Write what you know. That’s what I’ve always been told. But the question that always pops up in my mind at this sage advice is “What do I know?”
Sadly, being the overly insecure person, my initial answer to that question is usually not a good one, but I’m learning that my life, my experiences, though unique to me, are simultaneously universal.
We all have experienced fear, heartache, depression, elation, hope, tears, pain, hate, faith, disappointment, joy, restlessness ….you get the point. One of my goals for CoffeeDribble is to assure others that they are not alone. Though the situation may be different, somebody has gone through similar or felt what you are feeling and this is a platform where that can be shared, where we can vent, laugh, cry, and be united in trying to survive life.

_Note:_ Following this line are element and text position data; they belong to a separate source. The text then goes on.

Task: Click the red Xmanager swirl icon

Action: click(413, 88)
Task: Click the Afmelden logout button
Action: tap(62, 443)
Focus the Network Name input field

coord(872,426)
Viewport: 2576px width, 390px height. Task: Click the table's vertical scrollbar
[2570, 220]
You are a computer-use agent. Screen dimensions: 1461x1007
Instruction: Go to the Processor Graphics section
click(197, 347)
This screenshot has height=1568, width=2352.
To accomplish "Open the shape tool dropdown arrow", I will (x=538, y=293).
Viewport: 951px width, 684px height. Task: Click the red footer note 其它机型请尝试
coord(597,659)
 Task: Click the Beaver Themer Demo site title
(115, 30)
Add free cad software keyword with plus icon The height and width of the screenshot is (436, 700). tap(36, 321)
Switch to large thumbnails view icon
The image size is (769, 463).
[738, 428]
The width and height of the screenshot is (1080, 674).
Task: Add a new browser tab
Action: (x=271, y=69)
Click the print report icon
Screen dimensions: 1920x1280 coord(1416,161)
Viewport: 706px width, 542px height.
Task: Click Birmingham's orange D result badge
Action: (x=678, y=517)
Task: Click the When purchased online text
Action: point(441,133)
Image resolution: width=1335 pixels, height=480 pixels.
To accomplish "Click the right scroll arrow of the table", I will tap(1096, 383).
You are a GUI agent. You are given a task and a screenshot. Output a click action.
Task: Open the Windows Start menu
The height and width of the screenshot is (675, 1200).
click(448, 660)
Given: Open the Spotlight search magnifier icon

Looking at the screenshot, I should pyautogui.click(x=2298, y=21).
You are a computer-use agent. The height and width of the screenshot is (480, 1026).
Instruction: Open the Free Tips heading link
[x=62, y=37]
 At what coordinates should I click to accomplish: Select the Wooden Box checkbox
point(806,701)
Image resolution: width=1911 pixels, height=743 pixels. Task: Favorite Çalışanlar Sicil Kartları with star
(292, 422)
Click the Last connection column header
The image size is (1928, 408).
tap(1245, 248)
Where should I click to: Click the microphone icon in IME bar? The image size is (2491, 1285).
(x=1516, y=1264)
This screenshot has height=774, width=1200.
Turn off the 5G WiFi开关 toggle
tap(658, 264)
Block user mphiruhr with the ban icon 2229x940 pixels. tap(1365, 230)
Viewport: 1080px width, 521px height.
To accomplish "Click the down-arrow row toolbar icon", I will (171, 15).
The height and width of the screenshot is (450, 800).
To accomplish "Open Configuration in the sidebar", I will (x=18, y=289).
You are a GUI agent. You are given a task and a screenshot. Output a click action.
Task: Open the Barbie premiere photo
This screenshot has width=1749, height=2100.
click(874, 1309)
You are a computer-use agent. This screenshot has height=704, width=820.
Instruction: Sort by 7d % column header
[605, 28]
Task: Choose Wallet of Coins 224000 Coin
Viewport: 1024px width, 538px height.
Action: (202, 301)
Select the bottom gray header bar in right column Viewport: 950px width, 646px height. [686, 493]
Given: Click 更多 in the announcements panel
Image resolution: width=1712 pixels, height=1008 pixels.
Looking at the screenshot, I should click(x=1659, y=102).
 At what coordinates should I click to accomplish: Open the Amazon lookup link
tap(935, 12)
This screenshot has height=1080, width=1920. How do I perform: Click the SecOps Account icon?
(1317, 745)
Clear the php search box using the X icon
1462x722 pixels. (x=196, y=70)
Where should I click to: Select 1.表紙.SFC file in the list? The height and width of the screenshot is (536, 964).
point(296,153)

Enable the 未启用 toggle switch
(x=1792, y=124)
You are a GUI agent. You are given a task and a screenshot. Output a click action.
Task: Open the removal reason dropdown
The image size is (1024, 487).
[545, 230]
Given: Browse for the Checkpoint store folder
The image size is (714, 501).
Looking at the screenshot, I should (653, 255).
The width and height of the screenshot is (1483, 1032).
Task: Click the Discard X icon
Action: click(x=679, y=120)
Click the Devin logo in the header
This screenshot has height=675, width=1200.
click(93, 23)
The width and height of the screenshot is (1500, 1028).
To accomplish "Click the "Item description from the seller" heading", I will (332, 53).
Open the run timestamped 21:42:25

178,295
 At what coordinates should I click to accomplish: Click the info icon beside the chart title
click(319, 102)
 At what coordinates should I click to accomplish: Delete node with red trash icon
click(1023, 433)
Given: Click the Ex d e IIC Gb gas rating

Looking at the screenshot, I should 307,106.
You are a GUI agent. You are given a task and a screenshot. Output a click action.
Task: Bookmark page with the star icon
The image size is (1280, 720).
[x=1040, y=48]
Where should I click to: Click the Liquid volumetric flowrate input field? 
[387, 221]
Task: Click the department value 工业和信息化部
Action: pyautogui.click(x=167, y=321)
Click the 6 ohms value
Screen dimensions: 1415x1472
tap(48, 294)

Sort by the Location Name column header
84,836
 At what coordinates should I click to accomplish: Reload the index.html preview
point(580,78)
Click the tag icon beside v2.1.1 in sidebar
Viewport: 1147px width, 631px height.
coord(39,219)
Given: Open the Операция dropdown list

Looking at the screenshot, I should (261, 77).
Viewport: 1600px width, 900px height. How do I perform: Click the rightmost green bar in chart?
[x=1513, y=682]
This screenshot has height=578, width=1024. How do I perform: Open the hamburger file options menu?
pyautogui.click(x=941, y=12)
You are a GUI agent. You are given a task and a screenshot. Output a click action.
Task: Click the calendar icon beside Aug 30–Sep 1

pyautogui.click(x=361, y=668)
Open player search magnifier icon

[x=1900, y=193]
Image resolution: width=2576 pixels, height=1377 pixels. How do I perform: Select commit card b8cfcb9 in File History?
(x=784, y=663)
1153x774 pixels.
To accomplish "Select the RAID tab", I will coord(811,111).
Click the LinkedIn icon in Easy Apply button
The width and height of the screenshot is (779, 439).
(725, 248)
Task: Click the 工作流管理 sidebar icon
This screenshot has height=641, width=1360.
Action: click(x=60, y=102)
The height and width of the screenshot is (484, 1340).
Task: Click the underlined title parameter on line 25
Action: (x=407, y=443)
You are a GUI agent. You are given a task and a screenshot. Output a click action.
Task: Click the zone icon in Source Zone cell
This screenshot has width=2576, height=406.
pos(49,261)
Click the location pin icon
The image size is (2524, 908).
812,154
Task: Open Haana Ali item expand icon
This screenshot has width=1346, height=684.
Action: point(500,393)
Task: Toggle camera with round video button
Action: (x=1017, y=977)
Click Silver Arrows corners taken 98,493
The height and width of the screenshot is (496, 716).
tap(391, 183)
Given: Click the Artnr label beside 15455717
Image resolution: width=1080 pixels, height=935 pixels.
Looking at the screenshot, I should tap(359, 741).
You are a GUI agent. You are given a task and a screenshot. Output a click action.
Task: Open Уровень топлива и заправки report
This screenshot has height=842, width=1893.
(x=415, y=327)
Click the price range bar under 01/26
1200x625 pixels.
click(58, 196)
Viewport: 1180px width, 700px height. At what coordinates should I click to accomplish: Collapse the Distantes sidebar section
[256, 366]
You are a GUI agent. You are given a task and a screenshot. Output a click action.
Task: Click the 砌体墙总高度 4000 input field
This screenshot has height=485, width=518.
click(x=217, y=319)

I write nearly every day for this blog and yet I am lucky if I make two posts a month. Why? Because I fear that what I have to say isn’t good enough, or polished enough to share. But life isn’t perfect. I’m not perfect. And my writing certainly isn’t perfect. And it doesn’t have to be.
What do you know?
I know I hate the cold but love the beauty of a good snow day. I know my kids are my world and that my world is ever changing. I know I hate waking up, so much so that sometimes I cry, but I love the quiet of a world still sleeping as the sun slowly rises. I know I am complicated and that I have many thoughts but seldom know how to convey them. And I know I am not alone in any of this.
It is hard when we are at a low point to remember that we are not alone. There are friends, co-workers, family members, and even strangers that genuinely care about your well being and how you are doing. When I was going through some of my various hardships and hurts, being able to talk about it, even cry about it, was a relief but not always necessary; sometimes I just needed the distraction and being around someone else provided that temporary reprieve.
Do not assume what others may think or how they feel.
Working with the public in pharmacy, I am told many stories, sadly not always happy ones. I genuinely feel their pain, frustration, and fear as they relay news of a loved one having cancer, somebody passing, or the hardship of juggling finances. I don’t have to know these people to empathize with what they are going through, I just have to recognize them as a human being.
Perhaps that is one of the reasons why the world, particularly my country, is in the state that it is, because we forget to look at ALL people as human beings that are simply doing the best they can. Not all will make good choices, I know I’ve made plenty of mistakes and will continue to do so because I am human, but we can love and be kind despite the mistakes. Snow, so pure and white, gets dirty, but it is still snow nonetheless.
We are not alone with our feelings, imperfections, and struggles and that alone makes us all the same. Disease, love, hunger, hope, death….none of it distinguishes between religions, skin color, gender, education, jobs….and neither should we. See the human being who is simply living what they know.
As a new United States President is about to be sworn in, the victims of the pandemic continue to rise, and the world seems so chaotic, now, more than ever, we need to remember we are not alone. Smile with your eyes. Say a kind word. Be gentle. Be patient. Be empathetic. You don’t just have to write what you know, live what you know. Learn from your experiences and allow them to connect you to mankind. You never know who you could be helping when you share your story, often it is yourself.